Overall views of the president are basically unchanged from Trump’s 44 percent approve/52 percent disapprove rating in the same poll in January, before the release of the attorney general’s summary of the Mueller probe’s findings.

The new survey also found little change since January in Trump’s re-election chances.

Forty-six percent of voters in the state say they’ll definitely vote for someone else in 2020, with an additional eight percent saying they will probably vote for someone else.

A total of 42 percent of Wisconsin voters say they’ll definitely (28 percent) or probably (14 percent) back him in the presidential election.

ICYMI: News clips you shouldn’t miss

Kamala Harris has her first major Iowa endorsement.

Elizabeth Warren and Cory Booker were the big hits at the North American Building Trades Unions conference.

The DNC is launching a hyper-local effort to poke at Trump along the campaign trail.

Pete Buttigieg is challenging the right on ground that conservatives have long claimed as their own: Christian faith.

Former Obama White House counsel Greg Craig expects to be charged over his work with Paul Manafort on Ukraine.

And here’s other news that’s out there…

Trump agenda: Push it real good…

NBC’s Jonathan Allen writes that Trump is pushing the bounds of his power.

Donald Trump’s sister is retiring, which ends an investigation into her conduct over dubious tax schemes involving her siblings.

2020: The Six Million Dollar Woman

Here’s Ali Vitali on Elizabeth Warren’s fundraising numbers.

Sanders has unveiled his newest Medicare for All bill.

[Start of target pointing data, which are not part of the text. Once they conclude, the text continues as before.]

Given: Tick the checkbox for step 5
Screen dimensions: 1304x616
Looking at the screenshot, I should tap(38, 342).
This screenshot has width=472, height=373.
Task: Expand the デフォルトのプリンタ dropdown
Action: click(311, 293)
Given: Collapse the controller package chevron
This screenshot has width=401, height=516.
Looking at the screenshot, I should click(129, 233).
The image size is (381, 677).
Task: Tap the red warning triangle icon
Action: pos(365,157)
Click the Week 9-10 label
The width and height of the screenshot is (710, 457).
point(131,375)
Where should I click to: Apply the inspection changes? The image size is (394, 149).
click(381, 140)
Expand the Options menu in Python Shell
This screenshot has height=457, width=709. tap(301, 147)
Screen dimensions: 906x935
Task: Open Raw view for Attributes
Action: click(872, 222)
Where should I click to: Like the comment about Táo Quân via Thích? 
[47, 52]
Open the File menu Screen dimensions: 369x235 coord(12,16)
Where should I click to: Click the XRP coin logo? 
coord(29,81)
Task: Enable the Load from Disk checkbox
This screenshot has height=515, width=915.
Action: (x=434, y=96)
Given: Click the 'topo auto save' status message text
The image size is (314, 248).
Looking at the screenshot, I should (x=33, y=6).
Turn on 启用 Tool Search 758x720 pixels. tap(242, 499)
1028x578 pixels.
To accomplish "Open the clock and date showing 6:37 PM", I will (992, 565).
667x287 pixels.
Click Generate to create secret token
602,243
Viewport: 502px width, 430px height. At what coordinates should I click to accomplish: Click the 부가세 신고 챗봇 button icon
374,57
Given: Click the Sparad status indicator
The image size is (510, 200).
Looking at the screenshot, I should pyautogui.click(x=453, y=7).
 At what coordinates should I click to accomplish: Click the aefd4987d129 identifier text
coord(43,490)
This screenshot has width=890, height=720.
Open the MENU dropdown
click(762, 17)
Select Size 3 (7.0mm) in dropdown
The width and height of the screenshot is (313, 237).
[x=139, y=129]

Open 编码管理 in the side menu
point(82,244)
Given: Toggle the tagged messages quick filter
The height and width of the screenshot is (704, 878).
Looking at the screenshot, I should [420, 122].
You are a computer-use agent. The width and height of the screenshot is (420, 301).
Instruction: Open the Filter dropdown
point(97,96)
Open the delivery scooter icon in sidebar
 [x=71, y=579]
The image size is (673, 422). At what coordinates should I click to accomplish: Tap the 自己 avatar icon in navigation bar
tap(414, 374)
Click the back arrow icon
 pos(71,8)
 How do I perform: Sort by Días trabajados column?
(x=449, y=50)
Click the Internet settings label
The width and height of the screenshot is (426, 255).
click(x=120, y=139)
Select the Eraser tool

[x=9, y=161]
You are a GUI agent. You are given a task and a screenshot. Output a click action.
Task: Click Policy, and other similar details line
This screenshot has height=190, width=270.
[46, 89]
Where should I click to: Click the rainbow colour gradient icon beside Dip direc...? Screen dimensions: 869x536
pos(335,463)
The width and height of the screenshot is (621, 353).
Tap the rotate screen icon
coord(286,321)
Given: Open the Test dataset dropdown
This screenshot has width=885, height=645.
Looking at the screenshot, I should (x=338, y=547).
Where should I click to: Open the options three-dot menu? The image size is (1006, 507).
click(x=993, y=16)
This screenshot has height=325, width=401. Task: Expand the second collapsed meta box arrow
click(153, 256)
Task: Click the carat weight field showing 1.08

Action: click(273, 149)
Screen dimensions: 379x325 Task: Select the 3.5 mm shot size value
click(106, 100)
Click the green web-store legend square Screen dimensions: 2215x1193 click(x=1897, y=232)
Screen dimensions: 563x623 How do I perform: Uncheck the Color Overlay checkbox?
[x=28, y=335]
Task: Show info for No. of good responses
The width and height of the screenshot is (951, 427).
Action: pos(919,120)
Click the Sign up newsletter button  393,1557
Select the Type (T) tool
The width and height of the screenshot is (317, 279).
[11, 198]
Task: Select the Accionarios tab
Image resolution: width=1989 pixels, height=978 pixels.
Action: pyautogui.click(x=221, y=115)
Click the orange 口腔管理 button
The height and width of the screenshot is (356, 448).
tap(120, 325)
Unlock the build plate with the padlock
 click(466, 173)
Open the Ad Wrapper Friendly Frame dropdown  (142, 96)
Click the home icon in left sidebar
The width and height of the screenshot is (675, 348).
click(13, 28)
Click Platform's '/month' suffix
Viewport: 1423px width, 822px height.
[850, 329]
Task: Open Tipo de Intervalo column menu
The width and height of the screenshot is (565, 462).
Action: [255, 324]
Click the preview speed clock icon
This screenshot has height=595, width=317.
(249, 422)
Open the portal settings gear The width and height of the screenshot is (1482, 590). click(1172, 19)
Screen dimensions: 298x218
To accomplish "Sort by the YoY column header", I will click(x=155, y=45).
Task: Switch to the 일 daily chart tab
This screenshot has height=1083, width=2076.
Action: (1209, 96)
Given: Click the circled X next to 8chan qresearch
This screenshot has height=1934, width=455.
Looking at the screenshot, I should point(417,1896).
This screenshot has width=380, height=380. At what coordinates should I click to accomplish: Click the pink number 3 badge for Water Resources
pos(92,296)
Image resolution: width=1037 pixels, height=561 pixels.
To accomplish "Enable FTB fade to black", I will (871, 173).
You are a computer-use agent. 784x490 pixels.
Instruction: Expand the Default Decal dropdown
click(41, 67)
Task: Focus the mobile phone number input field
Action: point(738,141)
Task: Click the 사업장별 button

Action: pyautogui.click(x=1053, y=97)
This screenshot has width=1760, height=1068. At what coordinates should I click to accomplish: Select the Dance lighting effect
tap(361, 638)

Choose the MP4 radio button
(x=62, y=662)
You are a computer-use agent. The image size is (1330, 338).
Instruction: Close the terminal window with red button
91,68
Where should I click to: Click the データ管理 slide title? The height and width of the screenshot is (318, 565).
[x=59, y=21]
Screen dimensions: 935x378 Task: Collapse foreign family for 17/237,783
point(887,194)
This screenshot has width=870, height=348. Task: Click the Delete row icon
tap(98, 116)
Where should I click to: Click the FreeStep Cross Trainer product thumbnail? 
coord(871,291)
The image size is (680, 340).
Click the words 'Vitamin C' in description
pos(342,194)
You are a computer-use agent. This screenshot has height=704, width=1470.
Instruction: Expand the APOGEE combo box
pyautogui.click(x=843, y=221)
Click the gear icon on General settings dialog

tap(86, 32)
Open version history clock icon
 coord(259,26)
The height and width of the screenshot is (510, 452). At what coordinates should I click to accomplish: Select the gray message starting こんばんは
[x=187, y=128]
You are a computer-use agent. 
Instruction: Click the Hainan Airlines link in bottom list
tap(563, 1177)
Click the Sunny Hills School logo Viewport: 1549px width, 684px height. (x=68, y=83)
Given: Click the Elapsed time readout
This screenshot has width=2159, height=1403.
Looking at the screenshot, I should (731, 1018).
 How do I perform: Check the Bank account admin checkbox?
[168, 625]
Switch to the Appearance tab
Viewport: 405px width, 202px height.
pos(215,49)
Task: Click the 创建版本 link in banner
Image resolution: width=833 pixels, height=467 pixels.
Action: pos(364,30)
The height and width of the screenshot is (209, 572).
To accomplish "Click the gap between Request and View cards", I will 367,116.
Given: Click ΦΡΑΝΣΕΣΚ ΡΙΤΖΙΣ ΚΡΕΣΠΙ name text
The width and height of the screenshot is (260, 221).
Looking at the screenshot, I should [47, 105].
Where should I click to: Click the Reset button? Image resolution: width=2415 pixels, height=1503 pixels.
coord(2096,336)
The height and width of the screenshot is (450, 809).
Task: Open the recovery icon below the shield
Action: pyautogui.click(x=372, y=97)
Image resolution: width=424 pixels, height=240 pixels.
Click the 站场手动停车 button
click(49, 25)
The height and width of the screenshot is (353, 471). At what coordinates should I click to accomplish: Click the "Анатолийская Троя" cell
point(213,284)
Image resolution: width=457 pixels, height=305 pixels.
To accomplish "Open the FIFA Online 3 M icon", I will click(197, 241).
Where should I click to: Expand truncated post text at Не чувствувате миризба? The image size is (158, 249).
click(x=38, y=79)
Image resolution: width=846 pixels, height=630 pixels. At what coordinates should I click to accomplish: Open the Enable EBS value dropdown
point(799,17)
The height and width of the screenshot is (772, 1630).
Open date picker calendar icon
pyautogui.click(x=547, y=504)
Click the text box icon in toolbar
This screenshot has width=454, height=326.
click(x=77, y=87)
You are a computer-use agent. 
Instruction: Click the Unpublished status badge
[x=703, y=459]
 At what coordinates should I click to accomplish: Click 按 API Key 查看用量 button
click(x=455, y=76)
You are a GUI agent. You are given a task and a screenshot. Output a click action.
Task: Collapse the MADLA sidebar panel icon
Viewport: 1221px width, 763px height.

But how exactly would it get passed?

A next frontier of campaign finance transparency? Advocacy groups want 2020 candidates to name their bundlers.

Jay Inslee says Democrats should scrap impeachment talk.

Trump’s team is rushing to the defense of party-switcher Gov. Jim Justice in West Virginia.

POLITICO has a deep dive on the Texas Senate race.

And the Republican State Leadership Committee (RSLC) is announcing Austin Chambers as its new president.